Subscription revenue now constitutes nearly 90 per cent of recurring operating revenue. The company’s ‘farming-led’ model deepens penetration within large accounts, creating predictable growth but tempering new-logo momentum. This also explains why customer acquisition cost (CAC) has settled at about 18 per cent in FY24-25, well below FY23-levels, as the business leans more on partners and existing customers.

Capillary has also expanded through acquisitions, particularly in the US loyalty-tech space, adding businesses such as Persuade (September 2021), Brierley (April 2023), Rewards+ (June 2023), and the US assets of Kognitiv (May 2025). While acquisition price/revenue multiple for Persuade was 4.8x, for others it was 0.4-0.6x. The M&A strategy centres on migrating acquired customers onto Capillary’s platform to capture synergies and lift contribution margins. In FY25, these acquired businesses contributed ₹435.1 crore in net revenue post-migration, accounting for over 70 per cent of total net revenue. Inorganic scale-up is, therefore, a core pillar of the company’s growth narrative. Post-migration, contribution margins have risen sharply for acquired entities.

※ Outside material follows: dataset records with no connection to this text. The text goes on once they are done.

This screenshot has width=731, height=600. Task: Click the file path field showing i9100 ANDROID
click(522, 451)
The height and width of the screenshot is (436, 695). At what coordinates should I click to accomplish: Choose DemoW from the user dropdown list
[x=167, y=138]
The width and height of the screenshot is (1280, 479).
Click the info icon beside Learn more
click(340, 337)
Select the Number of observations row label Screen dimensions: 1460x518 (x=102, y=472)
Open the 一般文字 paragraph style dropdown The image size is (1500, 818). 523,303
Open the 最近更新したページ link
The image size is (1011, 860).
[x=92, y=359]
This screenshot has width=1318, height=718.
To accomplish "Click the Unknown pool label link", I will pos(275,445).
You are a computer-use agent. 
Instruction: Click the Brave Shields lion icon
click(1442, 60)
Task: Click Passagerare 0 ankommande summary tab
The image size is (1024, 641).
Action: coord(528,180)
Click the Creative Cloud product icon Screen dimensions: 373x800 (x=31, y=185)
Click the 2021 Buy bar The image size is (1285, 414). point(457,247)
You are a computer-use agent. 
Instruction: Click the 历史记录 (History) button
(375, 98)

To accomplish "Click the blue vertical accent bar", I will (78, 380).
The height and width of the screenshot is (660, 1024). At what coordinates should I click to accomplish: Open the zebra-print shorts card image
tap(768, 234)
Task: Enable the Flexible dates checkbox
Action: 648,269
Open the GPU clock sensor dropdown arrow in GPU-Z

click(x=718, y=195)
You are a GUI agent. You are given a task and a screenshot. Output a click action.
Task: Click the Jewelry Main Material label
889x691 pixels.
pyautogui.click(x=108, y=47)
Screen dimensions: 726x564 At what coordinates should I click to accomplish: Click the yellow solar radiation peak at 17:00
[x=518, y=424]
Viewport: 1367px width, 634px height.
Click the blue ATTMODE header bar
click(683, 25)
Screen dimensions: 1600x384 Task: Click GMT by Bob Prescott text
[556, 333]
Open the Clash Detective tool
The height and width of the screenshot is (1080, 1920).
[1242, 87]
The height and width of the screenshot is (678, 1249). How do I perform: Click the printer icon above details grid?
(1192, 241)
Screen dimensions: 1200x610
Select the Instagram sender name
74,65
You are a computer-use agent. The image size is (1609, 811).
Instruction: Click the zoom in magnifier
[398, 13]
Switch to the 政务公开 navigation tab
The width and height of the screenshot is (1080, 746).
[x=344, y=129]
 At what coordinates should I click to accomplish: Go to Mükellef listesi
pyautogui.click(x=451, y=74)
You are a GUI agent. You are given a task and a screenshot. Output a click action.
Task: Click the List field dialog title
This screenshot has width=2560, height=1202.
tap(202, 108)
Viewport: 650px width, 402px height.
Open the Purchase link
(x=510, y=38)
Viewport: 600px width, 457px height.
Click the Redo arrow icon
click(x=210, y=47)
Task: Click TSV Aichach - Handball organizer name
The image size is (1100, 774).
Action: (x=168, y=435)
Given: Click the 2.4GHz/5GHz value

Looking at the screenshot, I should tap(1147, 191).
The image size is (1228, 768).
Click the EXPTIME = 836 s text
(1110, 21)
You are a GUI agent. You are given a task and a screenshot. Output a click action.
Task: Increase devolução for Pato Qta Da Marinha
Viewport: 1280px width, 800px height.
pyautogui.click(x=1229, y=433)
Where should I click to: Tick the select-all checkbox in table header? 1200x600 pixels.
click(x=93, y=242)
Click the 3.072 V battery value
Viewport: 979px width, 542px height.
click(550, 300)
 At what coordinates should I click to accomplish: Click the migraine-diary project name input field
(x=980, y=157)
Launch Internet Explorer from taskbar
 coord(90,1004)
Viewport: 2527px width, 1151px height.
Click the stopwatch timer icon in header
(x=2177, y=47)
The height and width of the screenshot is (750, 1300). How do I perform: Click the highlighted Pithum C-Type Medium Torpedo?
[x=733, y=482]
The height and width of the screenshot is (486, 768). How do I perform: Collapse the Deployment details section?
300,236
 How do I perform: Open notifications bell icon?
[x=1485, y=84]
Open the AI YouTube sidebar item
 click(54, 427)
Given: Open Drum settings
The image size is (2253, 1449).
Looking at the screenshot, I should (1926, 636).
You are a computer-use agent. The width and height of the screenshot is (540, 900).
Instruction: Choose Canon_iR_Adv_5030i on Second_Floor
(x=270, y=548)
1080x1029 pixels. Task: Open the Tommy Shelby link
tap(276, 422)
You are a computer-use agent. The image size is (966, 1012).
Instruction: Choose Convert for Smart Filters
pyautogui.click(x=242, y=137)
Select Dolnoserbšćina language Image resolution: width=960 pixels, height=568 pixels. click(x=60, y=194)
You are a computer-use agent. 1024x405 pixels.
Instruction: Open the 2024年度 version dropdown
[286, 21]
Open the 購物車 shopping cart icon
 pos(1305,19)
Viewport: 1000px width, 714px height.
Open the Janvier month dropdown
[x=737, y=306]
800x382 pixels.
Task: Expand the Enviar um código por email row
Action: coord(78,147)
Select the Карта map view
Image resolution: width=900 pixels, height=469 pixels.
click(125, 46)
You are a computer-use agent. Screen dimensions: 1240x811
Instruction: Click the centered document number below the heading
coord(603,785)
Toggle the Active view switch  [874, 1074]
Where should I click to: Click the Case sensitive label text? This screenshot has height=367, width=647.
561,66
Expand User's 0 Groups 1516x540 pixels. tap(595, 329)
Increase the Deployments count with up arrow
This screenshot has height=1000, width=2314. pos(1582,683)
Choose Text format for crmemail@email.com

CAC payback measures how long it takes for a company to recover its customer acquisition costs. Capillary’s payback improved from 16 months in FY23 to 14 months in FY24, before returning to 16 months in FY25. However, the figure jumps sharply to about 31 months in both H1 FY25 and H1 FY26. It suggests that recent customer cohorts are generating slower early returns, pointing to weaker unit economics in the near term.

Valuation

At the upper end of the ₹577 price-band, Capillary is valued at a market capitalisation of about ₹4,576 crore and EV of roughly ₹4,600 crore. This translates to EV/sales of 7.5x and 6.3x for FY26 (annualising H1). The P/E ratio is far less meaningful for this SaaS firm due to low and uneven PAT.

Compared with global SaaS benchmarks, Capillary’s EV/sales multiple sits near or above Salesforce (5.7x), Adobe (6x) and SAP (7.1x). It is also much more expensive than SaaS peers like Zeta Global (3.4x) and Freshworks (3.4x), as well as India-listed Zaggle (3.1). The lack of a valuation discount over several global SaaS peers, who have much longer track records of profitability and cash flow, is unattractive. For Capillary’s valuation levels to sustain, the execution bar needs to be set very high.